» **Text for analysis**:
As far as molecular cuisine is concerned, I must say that it interests me in exactly the same way as any other type of cuisine. In other words, I am just as keen to learn how to make (but also to understand the process behind it) balsamic vinegar caviar as béarnaise sauce or Grand Marnier® soufflé.

molecular cuisine

What do you see as being the future of this type of cuisine?

As with everything that is fashionable, molecular cuisine will almost certainly disappear and be replaced by the latest trend! However, as is always the case, it will leave its mark, with techniques (such as spherification) and tools (such as the siphon), which have, today, become classics. In other words, we can consider that molecular cuisine is dead as it has, in part, become diluted into the general mass and has made its contribution to the evolution of cuisine. The same can be said for nouvelle cuisine, a trend advocated by Gault et Millau in the 70s, which corresponds to what we now consider to be normal cuisine, because the evolution it brought about at that time has now become part of our way of life. In other words, long live mushroom espumas and ginger caviar … home-made of course!

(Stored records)
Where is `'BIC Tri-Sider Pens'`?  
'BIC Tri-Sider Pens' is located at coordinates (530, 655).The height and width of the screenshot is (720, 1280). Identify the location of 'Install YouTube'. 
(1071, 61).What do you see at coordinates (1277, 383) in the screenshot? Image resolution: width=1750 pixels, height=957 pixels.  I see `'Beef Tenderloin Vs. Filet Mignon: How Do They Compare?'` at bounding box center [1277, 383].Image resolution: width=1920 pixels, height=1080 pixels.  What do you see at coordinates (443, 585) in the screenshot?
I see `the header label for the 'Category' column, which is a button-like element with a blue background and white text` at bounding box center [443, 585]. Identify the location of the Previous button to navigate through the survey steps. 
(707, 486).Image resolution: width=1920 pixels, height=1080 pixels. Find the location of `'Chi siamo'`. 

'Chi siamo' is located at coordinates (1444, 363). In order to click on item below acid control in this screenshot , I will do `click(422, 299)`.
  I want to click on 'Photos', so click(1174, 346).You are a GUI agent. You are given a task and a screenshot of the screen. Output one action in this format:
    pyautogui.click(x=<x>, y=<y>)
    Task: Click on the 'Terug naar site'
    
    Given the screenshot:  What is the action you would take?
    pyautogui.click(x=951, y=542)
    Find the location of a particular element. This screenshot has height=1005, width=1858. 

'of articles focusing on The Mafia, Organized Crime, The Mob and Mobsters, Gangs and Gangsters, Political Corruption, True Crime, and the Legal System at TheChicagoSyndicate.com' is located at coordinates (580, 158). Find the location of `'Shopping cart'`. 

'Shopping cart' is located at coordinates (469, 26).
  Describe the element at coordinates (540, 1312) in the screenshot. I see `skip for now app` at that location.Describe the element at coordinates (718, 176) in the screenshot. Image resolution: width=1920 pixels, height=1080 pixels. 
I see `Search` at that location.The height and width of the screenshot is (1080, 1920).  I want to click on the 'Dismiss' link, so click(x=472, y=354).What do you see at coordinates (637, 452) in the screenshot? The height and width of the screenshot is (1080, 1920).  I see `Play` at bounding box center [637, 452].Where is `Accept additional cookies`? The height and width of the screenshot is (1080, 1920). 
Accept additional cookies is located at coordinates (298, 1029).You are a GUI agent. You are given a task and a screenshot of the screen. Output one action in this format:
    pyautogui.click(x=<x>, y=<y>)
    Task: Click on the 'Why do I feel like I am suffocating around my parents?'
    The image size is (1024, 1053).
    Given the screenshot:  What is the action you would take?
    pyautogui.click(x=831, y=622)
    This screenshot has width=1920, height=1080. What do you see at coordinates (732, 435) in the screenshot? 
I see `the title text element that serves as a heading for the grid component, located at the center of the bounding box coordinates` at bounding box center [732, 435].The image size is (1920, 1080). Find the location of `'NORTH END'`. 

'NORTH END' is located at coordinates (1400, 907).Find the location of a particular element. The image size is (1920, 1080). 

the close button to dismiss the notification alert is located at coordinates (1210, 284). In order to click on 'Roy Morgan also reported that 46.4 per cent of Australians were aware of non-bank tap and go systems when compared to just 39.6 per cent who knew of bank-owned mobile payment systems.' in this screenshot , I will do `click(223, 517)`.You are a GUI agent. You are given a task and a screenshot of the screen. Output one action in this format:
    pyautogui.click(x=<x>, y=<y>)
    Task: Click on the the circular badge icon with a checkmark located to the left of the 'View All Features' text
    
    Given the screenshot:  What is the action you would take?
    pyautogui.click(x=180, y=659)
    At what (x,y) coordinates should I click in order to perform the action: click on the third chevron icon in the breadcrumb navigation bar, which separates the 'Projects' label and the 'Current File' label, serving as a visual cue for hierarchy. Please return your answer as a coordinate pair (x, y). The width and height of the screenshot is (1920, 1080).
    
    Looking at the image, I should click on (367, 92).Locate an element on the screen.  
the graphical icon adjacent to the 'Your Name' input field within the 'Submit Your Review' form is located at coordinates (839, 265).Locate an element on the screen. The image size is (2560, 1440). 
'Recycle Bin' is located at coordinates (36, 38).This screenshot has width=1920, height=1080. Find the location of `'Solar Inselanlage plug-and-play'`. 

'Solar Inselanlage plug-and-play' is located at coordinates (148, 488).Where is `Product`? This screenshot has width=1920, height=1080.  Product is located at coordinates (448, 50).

» **What this task involves**: According to the molecular cuisine text, why can molecular cuisine be considered dead? Answer in one to three sentences.

» **Reply to the task**: Molecular cuisine can be considered dead because it has, in part, become diluted into the general mass. It has also made its contribution to the evolution of cuisine, leaving techniques such as spherification and tools such as the siphon that have become classics.